Here is the core of that story. Time changes peoples views and scope of what has meaning to them. The articles topic was. “Why there is no big interest in family heirlooms and hand-me-downs.” Precious old items old folks hang on to thinking “the next generation will want this”.
That “next generation” usually doesn’t share that vision.
Most of the article I could see was very true. I have had to close down homes full of possessions of parents and close relatives after they have passed. Nothing but small personal items ( perhaps a ring or a cookie jar) was all of which I was interested.
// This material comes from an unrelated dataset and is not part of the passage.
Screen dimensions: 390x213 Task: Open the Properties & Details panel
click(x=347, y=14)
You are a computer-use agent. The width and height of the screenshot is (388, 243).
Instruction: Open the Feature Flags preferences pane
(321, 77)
“Collectables” is the one big fallacy. Some folks spend their lives and fortunes on creating a “valuable collection”. Dolls, model trains, toy soldiers, old cars. You get the idea. No family member or museum has the funds or the space to maintain the “collection” most end up at auction and broken up for sale. The very rare item may fetch a good price. Most items are sold for a penny on the dollar of the cost to acquire.
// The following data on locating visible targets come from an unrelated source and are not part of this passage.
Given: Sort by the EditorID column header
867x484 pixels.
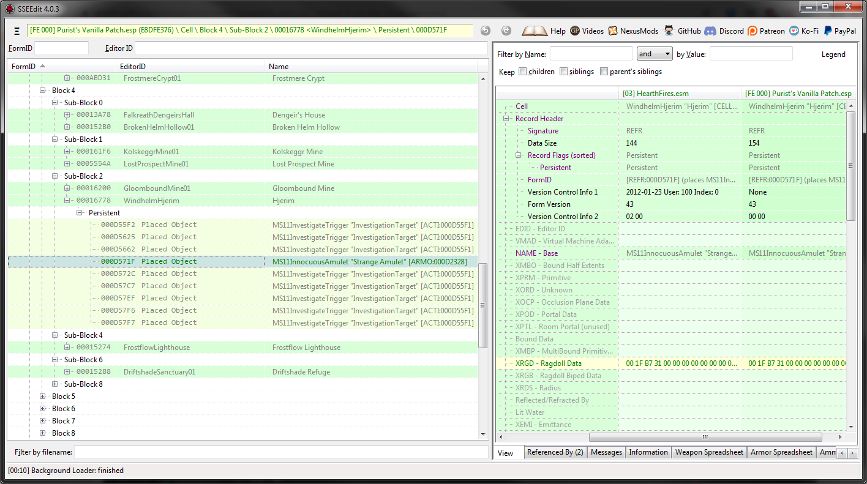Looking at the screenshot, I should [x=133, y=66].
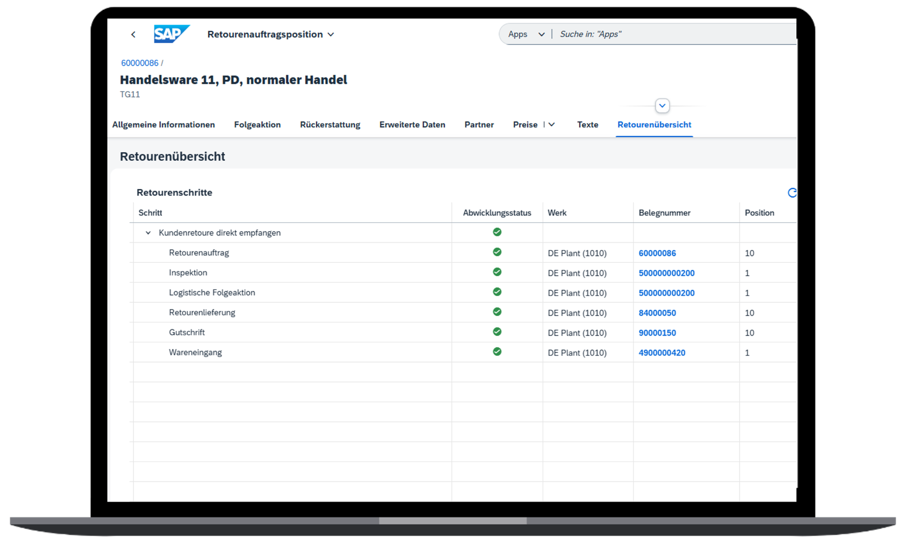Screen dimensions: 908x539
Task: Open the Partner tab
Action: point(479,124)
Turns out the act of collecting was the hobby. The person enjoyed his/her passion. The physical collection becomes a burden for a future generation. There is an entire TV series on this subject of inheritance of collections. Jamie Colby’s “Strange Inheritance”.
My spouse once had a “collection” of cheap flat wood sawn out hand painted historic houses. Maybe 50 or more. “These will be worth something some day”: was the excuse. Nope, gone now, No value. Same goes for Precious Moments and other ceramic mass produced “collectables”.
There is a small collection of Lennox metal toy trucks in my workshop. No big inheritance there.
Not going into the details of the article. But it did slap me in the face and make me start crying. Real tears. I saw myself creating what I thought was important as future heirlooms. The truth is very little of what I have will live forever.
I am a maker, not a collector. But I do have small collections of what I like to make. I give a lot away and sell a few. The truth is do and make what most interest me at this time. I have no control of what future generations may consider valuable heirlooms. Collecting with that in mind is not good strategy
Moved away from machining because I thought no future family member would be interested in small steam engines and gas motors and the mechanical things that interested me.
Switched to making jewelry and woodworking. Doesn’t mean I don’t like making steam engines and gas motors. Or that I don’t like making jewelry and woodworking. I want to do it all!
Discovered three dimensional “additive manufacturing” AKA three dimensional printing. I very soon realized most of the plastic “stuff” I was making was of no collectable future value. I called it Junque as a fancy word for junk.
Some useful and purposeful items have been made with plastic 3D printing, but they remain a very non-heirloom value plastic junk. It’s fun to design. The making is all automated.
Now realize my “legacy” thoughts and some of my present actions are totally erroneous. I think too much about creating precious heirlooms for future generations. A few of my silver jewelry items may be on that tract to the future. That is good. Most of what I posses will eventually be sold at auction or trashed.
Making things of my personal interest for the enjoyment of the creation is the best goal. The results of these actions may or may not have enough value to live beyond my existence.
The tears came because I realized a lot of my justification has been to “create a legacy” of my craft items. That was my goal. Limit what I create to items having lasting family value to someone other than myself.
The article revealed I need to do mostly what interest me not because I think it has future value. The future is far too fickle about value. After I am gone, I will never know what passes the test.
I do what I like. Always have. But I see that what I thought was selfish indulgence in crafts and hobbies that don’t include tangible “legacy” for my heirs, is incorrect. It’s not being selfish. No-one can really know what will retain value after I am gone. It’s actually OK to just enjoy the workshop experience.
Many if not most hobbies have no tangible heirloom results. No workshop. Golf, sports, travel, collecting string,,, you know, all personal fun-to-do stuff. There isn’t a tangible product leave-behind like a pyramid to last through eons of time.
Time to change my thinking. What I make and do, won’t change much. But I decided I have put too much concern on what other people may find valuable.
Retirement is all about enjoying the time I have left.
Note to present friends and family. If you see something I have created and want to have it, just ask while I am still alive. It was always yours. I can enjoy making another if I want.